------ Document
This guide provides an introduction to integration between Confluent Platform when deployed on Kubernetes and DataDog. It walks through an example Agent installation and how you can use it to send system level metrics to the Datadog platform.
First we need to install a DD agent on every node of the K8s cluster. The Datadog Agent is software that runs on your hosts. It collects events and metrics from hosts and sends them to Datadog, where you can analyze your monitoring and performance data. It can run on your local hosts (Windows, MacOS), containerized environments (Docker, Kubernetes), and in on-premises data centers. You can install and configure it using configuration management tools (Chef, Puppet, Ansible).
For information on how to install Datadog agent on Kubernetes Follow this(It walks through an example Agent installation) guide
Navigate to the Organisational settings in your DataDog UI and scroll to the API keys section. Create a new key, Save it for future usage in CP integration on kubernetes nodes
Refere this documentation Create API key for the next steps.
To install the chart for Datadog, identify the right release name:
- Install Helm.
- Using the Datadog values.yaml configuration file as a reference, create your values.yaml. Datadog recommends that your values.yaml only contain values that need to be overridden, as it allows a smooth experience when upgrading chart versions. If this is a fresh install, add the Helm Datadog repo:
helm repo add datadog https://helm.datadoghq.com
helm repo update
- Retrieve your Datadog API key from your Agent installation instructions and run:
helm repo add datadog https://helm.datadoghq.com
helm repo update
export ddkey=<DATADOG_API_KEY>
helm install mbldd -f values.yaml \
--set datadog.apiKey=$ddkey datadog/datadog \
--set targetSystem=linux \
--set datadog.logs.enabled=true \
--set datadog.logs.containerCollectAll=true \
--set agents.image.tagSuffix=jmx \
--set clusterChecksRunner.image.tagSuffix=jmx \
--set datadog.site=datadoghq.eu # only for none us folks
Set your Datadog site to datadoghq.com using the DD_SITE environment variable in the datadog-agent.yaml manifest.
Note: If the DD_SITE
environment variable is not explicitly set, it defaults to the US site datadoghq.com
.
If you are using one of the other sites (EU, US3, or US1-FED) this will result in an invalid API key message. Use the documentation site selector to see documentation appropriate for the site you’re using.
------------
------ Dataset extract
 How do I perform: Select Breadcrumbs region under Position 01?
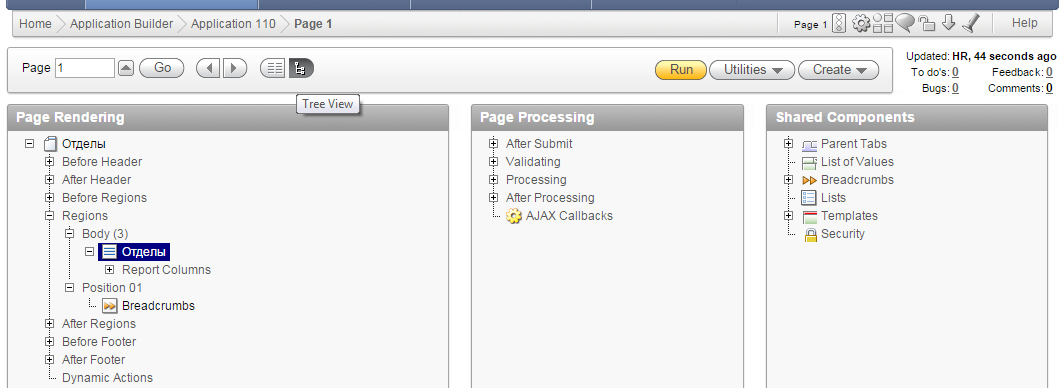(x=158, y=305)
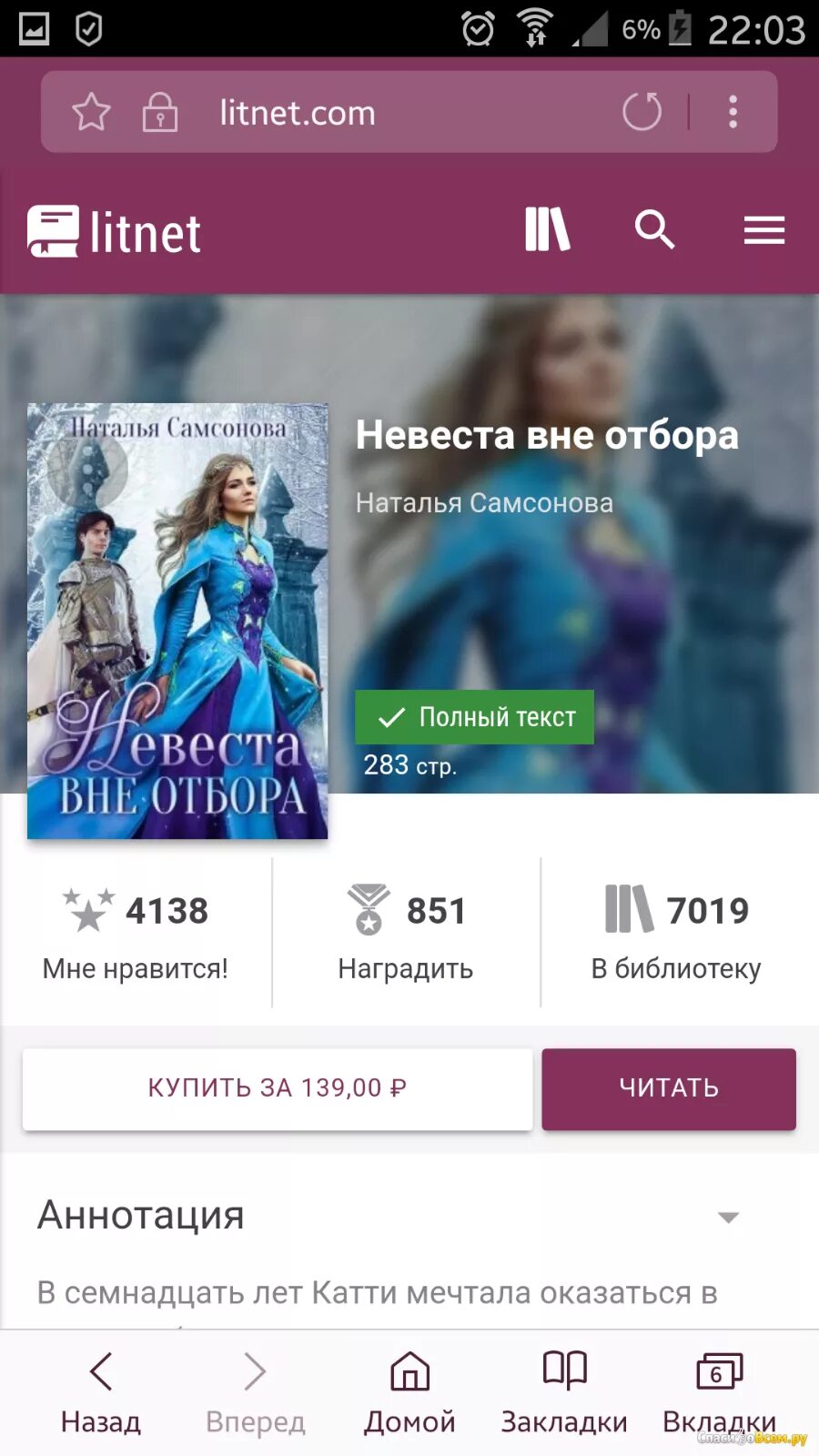
Task: Tap the book cover thumbnail
Action: (177, 621)
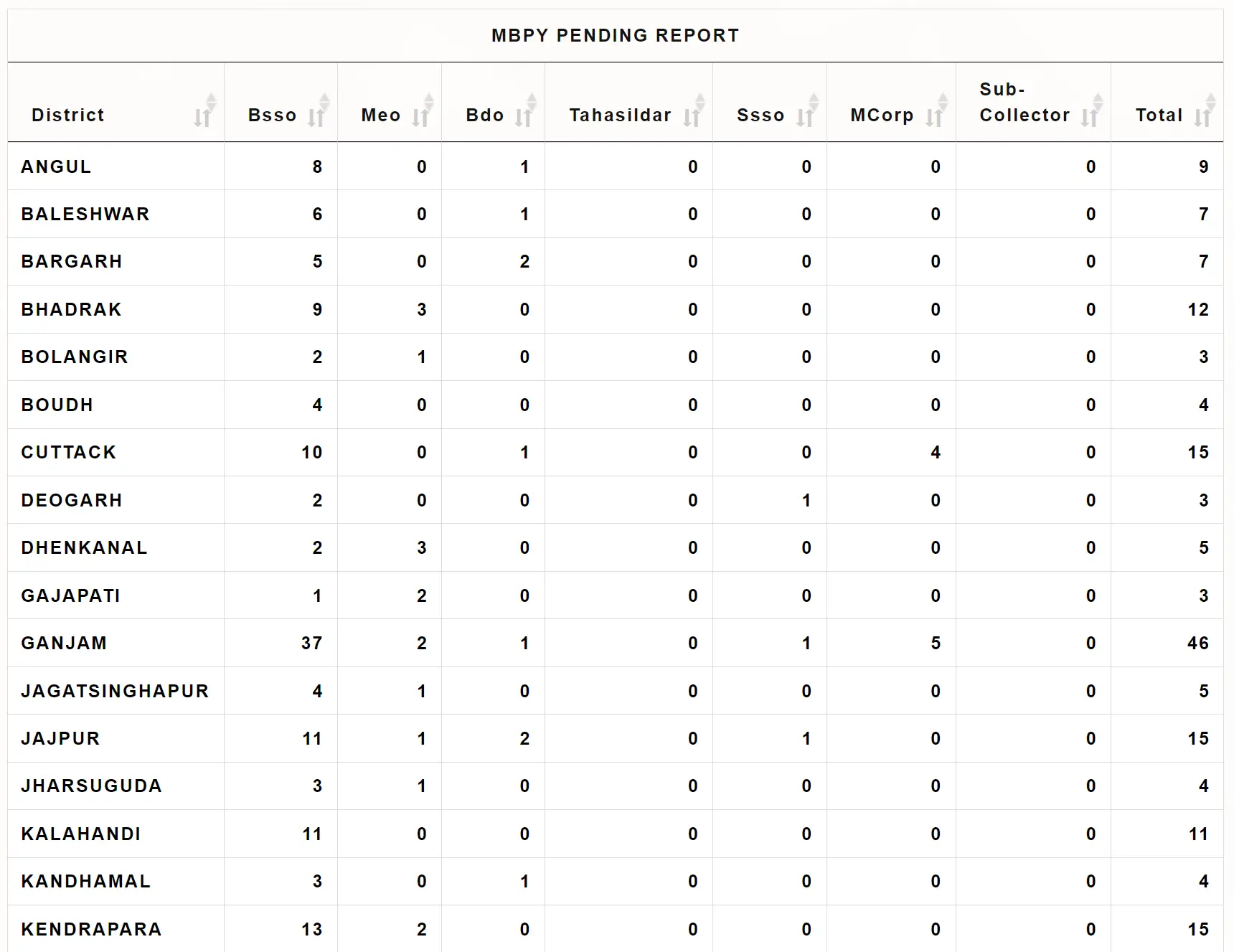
------------
**Work to complete**:
1. Answer these questions about the Datadog guide.
(a) Which configuration management tools can be used to install and configure the Datadog Agent?
(b) In which part of the DataDog UI is the API keys section found?
(c) What site does the DD_SITE environment variable default to when it is not explicitly set?
2. Retype the passage of the Datadog guide from "First we need" up to and including "the next steps.".
Draw on the Datadog guide alone and not on the listing.

**Full solutions**:
1.
(a) Chef, Puppet, and Ansible.
(b) The Organisational settings.
(c) The US site, datadoghq.com.

2.
First we need to install a DD agent on every node of the K8s cluster. The Datadog Agent is software that runs on your hosts. It collects events and metrics from hosts and sends them to Datadog, where you can analyze your monitoring and performance data. It can run on your local hosts (Windows, MacOS), containerized environments (Docker, Kubernetes), and in on-premises data centers. You can install and configure it using configuration management tools (Chef, Puppet, Ansible).
For information on how to install Datadog agent on Kubernetes Follow this(It walks through an example Agent installation) guide
Navigate to the Organisational settings in your DataDog UI and scroll to the API keys section. Create a new key, Save it for future usage in CP integration on kubernetes nodes
Refere this documentation Create API key for the next steps.